EXERCISE INSTRUCTIONS: The expected output is every record below, transcribed exactly, with the pictures left out.

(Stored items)

Content starts

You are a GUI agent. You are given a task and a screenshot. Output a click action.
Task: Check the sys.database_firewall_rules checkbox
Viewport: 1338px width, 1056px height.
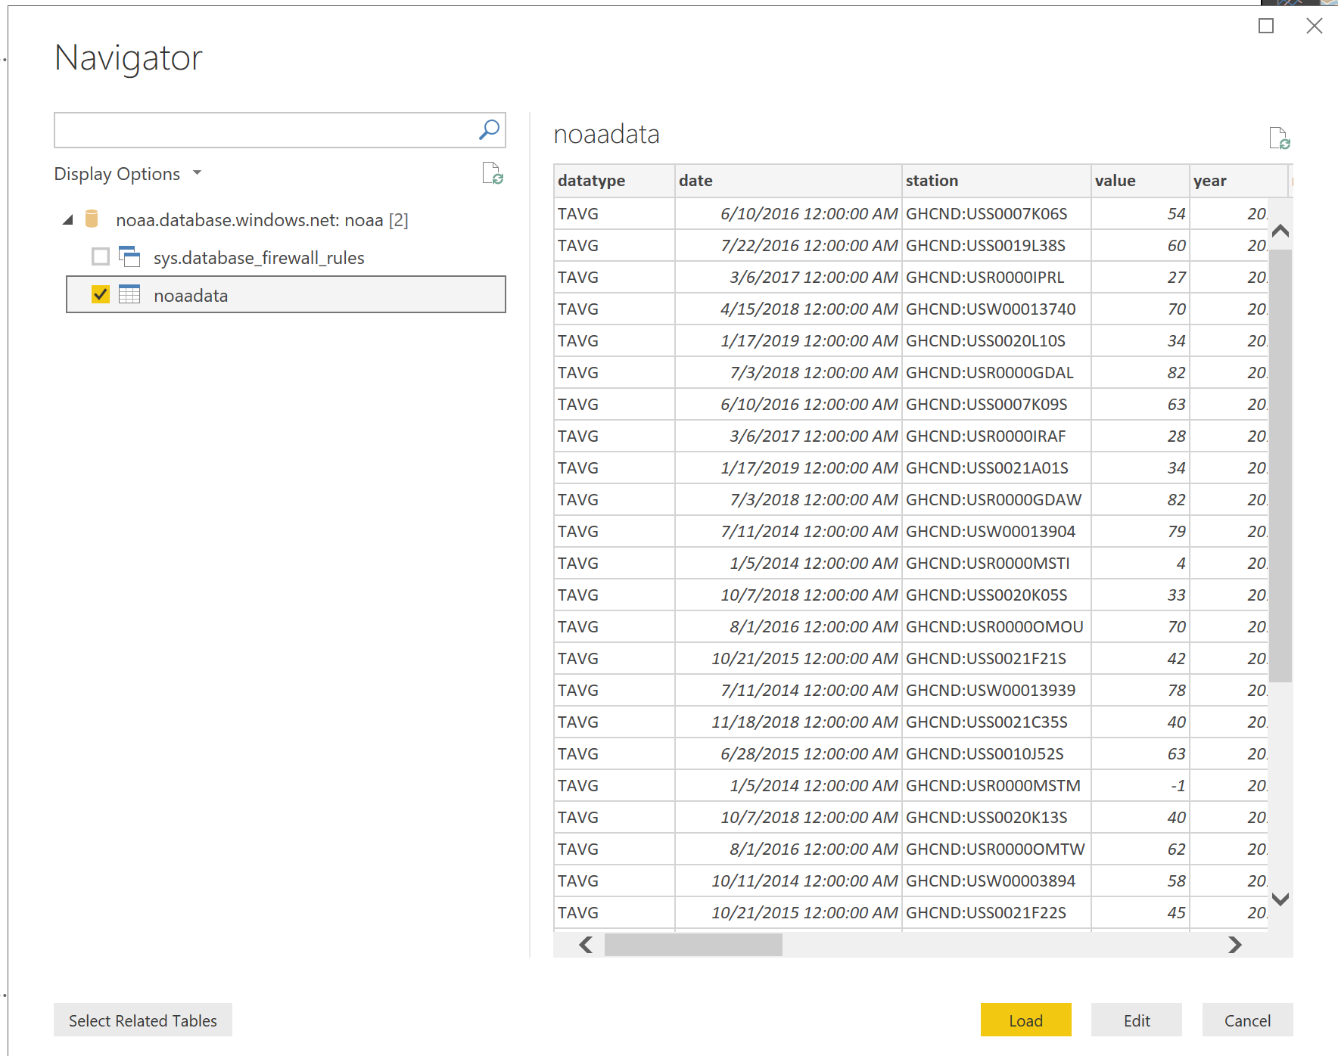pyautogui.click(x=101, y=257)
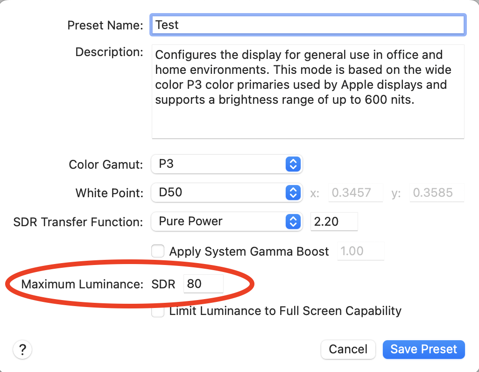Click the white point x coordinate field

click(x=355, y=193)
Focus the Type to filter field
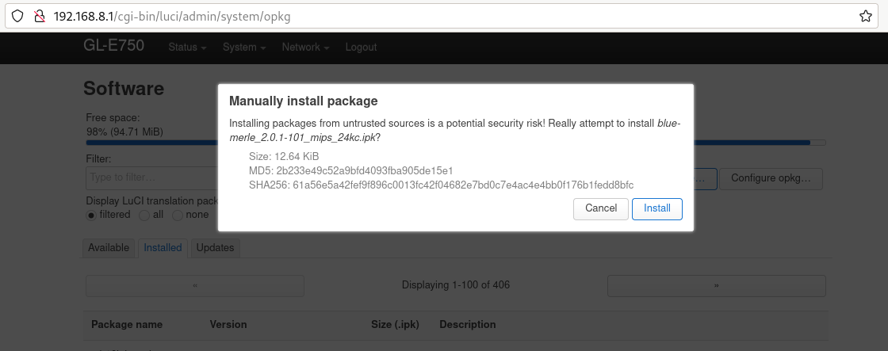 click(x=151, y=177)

Content ends

TASK OUTPUT:
You are a GUI agent. You are given a task and a screenshot. Output a click action.
Task: Check the sys.database_firewall_rules checkbox
Viewport: 1338px width, 1056px height.
pyautogui.click(x=101, y=257)
Click the white point x coordinate field

click(x=355, y=193)
Focus the Type to filter field
 click(x=151, y=177)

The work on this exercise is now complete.